* _Exercise aim_: Within the records that follow, find every line containing the string "width". Copy those lines.

::::::::::

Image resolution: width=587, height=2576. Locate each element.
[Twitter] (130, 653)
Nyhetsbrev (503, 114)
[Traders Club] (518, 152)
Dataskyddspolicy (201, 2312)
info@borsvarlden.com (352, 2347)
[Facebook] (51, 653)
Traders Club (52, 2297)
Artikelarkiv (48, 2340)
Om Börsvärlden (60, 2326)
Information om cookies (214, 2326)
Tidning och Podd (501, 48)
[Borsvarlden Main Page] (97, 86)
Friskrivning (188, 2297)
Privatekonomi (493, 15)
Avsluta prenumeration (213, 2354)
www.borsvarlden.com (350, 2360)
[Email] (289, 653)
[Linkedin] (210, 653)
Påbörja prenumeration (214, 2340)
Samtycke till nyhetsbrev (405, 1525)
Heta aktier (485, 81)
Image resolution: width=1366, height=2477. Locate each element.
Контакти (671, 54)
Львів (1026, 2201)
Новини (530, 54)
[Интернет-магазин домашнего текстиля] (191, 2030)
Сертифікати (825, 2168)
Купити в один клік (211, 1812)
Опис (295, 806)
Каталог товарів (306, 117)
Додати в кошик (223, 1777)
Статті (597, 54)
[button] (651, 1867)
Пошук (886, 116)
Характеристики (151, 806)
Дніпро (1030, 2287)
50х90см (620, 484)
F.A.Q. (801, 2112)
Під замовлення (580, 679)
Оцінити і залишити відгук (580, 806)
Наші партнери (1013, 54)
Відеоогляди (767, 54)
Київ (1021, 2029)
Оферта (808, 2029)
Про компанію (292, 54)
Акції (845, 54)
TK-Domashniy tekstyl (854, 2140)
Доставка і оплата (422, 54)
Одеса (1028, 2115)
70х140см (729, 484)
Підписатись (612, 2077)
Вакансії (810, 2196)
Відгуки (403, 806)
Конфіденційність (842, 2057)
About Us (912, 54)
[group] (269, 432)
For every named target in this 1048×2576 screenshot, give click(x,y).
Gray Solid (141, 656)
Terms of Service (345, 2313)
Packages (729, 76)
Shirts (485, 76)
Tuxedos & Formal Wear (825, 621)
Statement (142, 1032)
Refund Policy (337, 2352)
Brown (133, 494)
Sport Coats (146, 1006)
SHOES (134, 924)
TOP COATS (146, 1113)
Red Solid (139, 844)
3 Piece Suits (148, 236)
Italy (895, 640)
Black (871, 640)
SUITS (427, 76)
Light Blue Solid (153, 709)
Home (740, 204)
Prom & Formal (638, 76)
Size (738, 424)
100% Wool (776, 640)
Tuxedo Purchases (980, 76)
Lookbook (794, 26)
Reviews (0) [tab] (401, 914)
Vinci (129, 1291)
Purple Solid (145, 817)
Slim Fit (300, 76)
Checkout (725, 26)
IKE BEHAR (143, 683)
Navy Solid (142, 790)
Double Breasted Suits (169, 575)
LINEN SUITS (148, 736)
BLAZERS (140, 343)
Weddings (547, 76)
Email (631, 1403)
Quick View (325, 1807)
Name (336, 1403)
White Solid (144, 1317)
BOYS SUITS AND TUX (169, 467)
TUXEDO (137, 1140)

::::::::::

* _Solution_:
Image resolution: width=587, height=2576. Locate each element.
Image resolution: width=1366, height=2477. Locate each element.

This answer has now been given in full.